--- Records provided ---

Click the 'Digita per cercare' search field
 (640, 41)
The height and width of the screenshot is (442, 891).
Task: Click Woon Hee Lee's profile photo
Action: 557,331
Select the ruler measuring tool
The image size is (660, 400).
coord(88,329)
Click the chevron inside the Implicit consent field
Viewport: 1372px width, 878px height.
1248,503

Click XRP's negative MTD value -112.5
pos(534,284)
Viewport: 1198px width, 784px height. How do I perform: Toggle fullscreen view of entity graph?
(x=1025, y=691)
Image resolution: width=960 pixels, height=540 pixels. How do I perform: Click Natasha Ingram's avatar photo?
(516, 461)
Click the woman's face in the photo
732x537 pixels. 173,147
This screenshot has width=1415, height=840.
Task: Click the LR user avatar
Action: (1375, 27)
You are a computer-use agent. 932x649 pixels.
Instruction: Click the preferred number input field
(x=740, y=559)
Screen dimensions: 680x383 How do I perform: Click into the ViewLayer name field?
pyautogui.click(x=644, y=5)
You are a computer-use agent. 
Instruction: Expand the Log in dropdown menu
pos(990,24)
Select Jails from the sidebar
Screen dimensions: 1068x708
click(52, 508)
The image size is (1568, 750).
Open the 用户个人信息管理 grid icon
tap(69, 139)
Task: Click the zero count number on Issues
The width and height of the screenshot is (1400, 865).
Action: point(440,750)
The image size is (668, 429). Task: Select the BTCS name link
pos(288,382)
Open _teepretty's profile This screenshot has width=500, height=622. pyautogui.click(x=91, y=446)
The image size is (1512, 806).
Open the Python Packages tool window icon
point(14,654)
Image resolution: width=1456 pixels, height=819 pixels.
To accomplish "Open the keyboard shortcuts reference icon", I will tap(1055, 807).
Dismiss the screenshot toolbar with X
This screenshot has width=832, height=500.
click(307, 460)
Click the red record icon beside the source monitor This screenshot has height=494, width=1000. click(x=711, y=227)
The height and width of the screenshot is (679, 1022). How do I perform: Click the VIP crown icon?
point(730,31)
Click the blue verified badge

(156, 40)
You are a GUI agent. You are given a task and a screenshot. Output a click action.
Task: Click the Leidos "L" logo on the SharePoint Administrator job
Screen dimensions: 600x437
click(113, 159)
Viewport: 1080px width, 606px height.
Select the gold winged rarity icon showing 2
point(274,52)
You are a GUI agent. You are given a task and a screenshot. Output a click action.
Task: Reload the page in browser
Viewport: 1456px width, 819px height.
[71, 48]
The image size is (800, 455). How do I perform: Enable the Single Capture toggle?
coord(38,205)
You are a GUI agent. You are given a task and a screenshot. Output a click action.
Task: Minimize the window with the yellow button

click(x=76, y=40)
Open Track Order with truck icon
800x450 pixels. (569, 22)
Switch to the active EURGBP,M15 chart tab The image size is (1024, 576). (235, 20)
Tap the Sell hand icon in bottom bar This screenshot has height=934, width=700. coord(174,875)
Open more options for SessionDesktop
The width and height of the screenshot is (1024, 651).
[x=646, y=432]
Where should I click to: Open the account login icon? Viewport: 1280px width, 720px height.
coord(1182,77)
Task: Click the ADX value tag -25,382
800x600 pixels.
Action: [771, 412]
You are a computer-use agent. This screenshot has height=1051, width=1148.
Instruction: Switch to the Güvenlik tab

---

[Work item]
All the lines above should come back exactly as written.

[Solved exercise]
Click the 'Digita per cercare' search field
 (640, 41)
The height and width of the screenshot is (442, 891).
Task: Click Woon Hee Lee's profile photo
Action: 557,331
Select the ruler measuring tool
The image size is (660, 400).
coord(88,329)
Click the chevron inside the Implicit consent field
Viewport: 1372px width, 878px height.
1248,503

Click XRP's negative MTD value -112.5
pos(534,284)
Viewport: 1198px width, 784px height. How do I perform: Toggle fullscreen view of entity graph?
(x=1025, y=691)
Image resolution: width=960 pixels, height=540 pixels. How do I perform: Click Natasha Ingram's avatar photo?
(516, 461)
Click the woman's face in the photo
732x537 pixels. 173,147
This screenshot has width=1415, height=840.
Task: Click the LR user avatar
Action: (1375, 27)
You are a computer-use agent. 932x649 pixels.
Instruction: Click the preferred number input field
(x=740, y=559)
Screen dimensions: 680x383 How do I perform: Click into the ViewLayer name field?
pyautogui.click(x=644, y=5)
You are a computer-use agent. 
Instruction: Expand the Log in dropdown menu
pos(990,24)
Select Jails from the sidebar
Screen dimensions: 1068x708
click(52, 508)
The image size is (1568, 750).
Open the 用户个人信息管理 grid icon
tap(69, 139)
Task: Click the zero count number on Issues
The width and height of the screenshot is (1400, 865).
Action: point(440,750)
The image size is (668, 429). Task: Select the BTCS name link
pos(288,382)
Open _teepretty's profile This screenshot has width=500, height=622. pyautogui.click(x=91, y=446)
The image size is (1512, 806).
Open the Python Packages tool window icon
point(14,654)
Image resolution: width=1456 pixels, height=819 pixels.
To accomplish "Open the keyboard shortcuts reference icon", I will tap(1055, 807).
Dismiss the screenshot toolbar with X
This screenshot has width=832, height=500.
click(307, 460)
Click the red record icon beside the source monitor This screenshot has height=494, width=1000. click(x=711, y=227)
The height and width of the screenshot is (679, 1022). How do I perform: Click the VIP crown icon?
point(730,31)
Click the blue verified badge

(156, 40)
You are a GUI agent. You are given a task and a screenshot. Output a click action.
Task: Click the Leidos "L" logo on the SharePoint Administrator job
Screen dimensions: 600x437
click(113, 159)
Viewport: 1080px width, 606px height.
Select the gold winged rarity icon showing 2
point(274,52)
You are a GUI agent. You are given a task and a screenshot. Output a click action.
Task: Reload the page in browser
Viewport: 1456px width, 819px height.
[71, 48]
The image size is (800, 455). How do I perform: Enable the Single Capture toggle?
coord(38,205)
You are a GUI agent. You are given a task and a screenshot. Output a click action.
Task: Minimize the window with the yellow button

click(x=76, y=40)
Open Track Order with truck icon
800x450 pixels. (569, 22)
Switch to the active EURGBP,M15 chart tab The image size is (1024, 576). (235, 20)
Tap the Sell hand icon in bottom bar This screenshot has height=934, width=700. coord(174,875)
Open more options for SessionDesktop
The width and height of the screenshot is (1024, 651).
[x=646, y=432]
Where should I click to: Open the account login icon? Viewport: 1280px width, 720px height.
coord(1182,77)
Task: Click the ADX value tag -25,382
800x600 pixels.
Action: [771, 412]
You are a computer-use agent. This screenshot has height=1051, width=1148.
Instruction: Switch to the Güvenlik tab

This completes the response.